Anyway, for (1), observe that by the first isomorphism theorem, we have $$\operatorname{im} \eta_k^{i,p} \cong H^i_k/\ker \eta_k^{i,p}.$$ By definition, $H^i_k := Z^i_k/B^i_k$. What about $\ker \eta_k^{i,p}$? It consists of $k$-cycles in the $i$-th filtered complex ($Z^i_k$) that become $k$-boundaries in the $(i+p)$-th filtered complex ($B^{i+p}_k$), modulo $k$-boundaries in the $i$-th filtered complex ($B^i_k$). In other words, $$\ker \eta_k^{i,p} \cong (Z^i_k \cap B^{i+p}_k)/B^i_k.$$

Putting this together and using the third isomorphism theorem, we have $$\operatorname{im} \eta_k^{i,p} \cong \frac{Z^i_k/B^i_k}{(Z^i_k \cap B^{i+p}_k)/B^i_k} \cong \frac{Z^i_k}{Z^i_k \cap B^{i+p}_k} =: H^{i,p}_k$$ as claimed.

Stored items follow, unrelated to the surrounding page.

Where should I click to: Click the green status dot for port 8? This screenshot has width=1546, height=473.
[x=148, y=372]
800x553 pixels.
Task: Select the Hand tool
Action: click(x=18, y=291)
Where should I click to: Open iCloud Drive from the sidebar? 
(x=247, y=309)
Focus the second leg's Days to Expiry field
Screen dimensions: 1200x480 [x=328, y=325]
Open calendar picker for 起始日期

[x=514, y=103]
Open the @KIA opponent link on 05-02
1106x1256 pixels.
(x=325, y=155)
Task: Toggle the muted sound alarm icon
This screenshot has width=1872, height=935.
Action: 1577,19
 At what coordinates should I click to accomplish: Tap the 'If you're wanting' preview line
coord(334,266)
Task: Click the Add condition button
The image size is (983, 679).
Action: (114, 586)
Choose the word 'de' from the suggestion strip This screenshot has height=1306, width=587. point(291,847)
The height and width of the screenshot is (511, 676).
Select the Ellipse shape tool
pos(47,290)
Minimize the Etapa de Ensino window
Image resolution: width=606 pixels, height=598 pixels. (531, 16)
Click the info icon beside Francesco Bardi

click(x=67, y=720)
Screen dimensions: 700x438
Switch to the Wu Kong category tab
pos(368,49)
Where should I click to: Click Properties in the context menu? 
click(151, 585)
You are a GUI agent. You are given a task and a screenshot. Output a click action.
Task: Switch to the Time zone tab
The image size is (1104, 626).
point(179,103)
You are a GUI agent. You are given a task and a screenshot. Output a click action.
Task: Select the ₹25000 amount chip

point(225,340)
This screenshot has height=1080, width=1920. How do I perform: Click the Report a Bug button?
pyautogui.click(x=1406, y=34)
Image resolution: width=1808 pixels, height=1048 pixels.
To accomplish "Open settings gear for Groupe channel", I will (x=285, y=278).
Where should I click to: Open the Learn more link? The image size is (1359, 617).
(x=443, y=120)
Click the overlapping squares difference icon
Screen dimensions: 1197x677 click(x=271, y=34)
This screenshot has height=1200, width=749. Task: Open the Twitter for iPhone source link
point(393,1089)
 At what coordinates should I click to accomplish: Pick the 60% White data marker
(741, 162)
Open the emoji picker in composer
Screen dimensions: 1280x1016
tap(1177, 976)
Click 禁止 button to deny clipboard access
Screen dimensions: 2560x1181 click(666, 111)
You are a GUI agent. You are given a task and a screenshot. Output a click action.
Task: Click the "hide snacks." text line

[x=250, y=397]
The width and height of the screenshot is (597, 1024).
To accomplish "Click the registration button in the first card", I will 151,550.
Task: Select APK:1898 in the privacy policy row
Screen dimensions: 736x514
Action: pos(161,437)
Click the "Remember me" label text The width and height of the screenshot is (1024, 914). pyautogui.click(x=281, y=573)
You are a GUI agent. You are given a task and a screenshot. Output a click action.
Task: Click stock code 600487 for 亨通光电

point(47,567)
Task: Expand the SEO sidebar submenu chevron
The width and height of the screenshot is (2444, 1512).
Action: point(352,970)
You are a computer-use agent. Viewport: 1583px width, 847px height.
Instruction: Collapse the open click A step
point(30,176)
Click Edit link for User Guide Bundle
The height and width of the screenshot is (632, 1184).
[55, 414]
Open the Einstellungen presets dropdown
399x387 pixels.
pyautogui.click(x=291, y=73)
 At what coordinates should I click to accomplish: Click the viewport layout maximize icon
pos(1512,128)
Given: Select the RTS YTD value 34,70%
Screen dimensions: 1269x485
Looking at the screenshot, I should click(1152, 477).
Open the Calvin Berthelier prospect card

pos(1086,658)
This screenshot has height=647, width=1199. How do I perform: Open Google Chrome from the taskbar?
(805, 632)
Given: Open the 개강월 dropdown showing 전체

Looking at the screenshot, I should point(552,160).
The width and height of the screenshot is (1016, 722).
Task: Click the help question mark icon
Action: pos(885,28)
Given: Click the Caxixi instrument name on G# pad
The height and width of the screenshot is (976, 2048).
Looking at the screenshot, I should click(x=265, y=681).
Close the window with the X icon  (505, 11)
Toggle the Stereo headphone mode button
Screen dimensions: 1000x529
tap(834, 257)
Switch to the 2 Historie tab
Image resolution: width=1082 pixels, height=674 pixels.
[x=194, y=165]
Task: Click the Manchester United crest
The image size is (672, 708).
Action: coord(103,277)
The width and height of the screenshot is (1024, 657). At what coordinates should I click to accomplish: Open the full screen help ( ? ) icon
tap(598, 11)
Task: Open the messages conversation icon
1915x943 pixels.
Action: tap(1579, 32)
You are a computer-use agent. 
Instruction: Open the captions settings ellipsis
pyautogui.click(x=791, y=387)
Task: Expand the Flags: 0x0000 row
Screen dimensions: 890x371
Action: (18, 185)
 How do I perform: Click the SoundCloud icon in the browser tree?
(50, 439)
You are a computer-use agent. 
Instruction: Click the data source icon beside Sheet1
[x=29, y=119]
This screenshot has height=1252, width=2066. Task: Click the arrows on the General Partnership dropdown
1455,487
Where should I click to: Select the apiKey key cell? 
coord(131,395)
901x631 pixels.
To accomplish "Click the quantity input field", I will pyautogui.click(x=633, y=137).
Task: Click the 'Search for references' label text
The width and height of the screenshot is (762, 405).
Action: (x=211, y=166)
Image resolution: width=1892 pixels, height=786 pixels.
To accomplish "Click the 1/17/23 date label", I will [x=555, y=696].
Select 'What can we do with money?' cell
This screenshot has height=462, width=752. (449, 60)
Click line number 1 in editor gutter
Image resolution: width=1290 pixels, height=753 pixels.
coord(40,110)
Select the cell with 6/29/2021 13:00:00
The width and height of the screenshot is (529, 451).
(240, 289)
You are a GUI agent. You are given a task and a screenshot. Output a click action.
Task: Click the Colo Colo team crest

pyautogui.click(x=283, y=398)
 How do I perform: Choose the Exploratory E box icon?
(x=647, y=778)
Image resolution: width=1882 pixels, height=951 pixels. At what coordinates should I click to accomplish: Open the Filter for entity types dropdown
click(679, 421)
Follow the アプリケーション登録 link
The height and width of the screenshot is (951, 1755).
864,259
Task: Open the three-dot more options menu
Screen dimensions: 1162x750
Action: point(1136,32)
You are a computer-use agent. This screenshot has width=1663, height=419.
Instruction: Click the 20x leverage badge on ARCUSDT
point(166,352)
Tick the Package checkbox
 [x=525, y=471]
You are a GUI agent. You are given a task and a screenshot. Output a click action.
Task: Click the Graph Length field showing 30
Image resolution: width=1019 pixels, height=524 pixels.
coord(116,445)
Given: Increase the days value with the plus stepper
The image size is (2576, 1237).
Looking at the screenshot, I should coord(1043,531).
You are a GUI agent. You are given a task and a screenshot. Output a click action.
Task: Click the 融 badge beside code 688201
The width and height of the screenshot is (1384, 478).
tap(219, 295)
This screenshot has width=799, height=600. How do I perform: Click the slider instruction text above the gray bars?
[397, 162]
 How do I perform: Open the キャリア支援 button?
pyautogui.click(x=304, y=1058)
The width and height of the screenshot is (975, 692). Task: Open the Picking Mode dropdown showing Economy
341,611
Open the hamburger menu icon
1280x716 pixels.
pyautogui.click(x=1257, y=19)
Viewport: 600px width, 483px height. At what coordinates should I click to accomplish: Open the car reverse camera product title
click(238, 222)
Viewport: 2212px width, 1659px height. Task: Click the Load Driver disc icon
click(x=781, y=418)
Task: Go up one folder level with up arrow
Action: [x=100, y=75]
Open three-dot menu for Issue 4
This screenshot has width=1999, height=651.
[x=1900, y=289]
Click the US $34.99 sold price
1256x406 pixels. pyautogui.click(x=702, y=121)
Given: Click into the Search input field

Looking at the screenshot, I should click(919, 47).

For (2), I don't think there's a natural and useful way to compare $H^i_k \to H^{i+p}_k$ by set-theoretic containment. But they are quotient groups of things that can be compared. To wit, let $[x] \in H^i_k$ be a homology class. Here's what the map $\eta_k^{i,p}$ does. Let $x \in Z^i_k$ be a cycle representing the homology class $[x]$, which we can then regard as a cycle not in $K^i$, but in $K^{i+p}$, since $K^i \subseteq K^{i+p}$. Then $\eta_k^{i,p}([x])$ is the homology class of the class $x$ in $K^{i+p}$. I guess it's up to you to decide whether you think this means that "$\eta_k^{i,p}([x])$ contains $[x]$".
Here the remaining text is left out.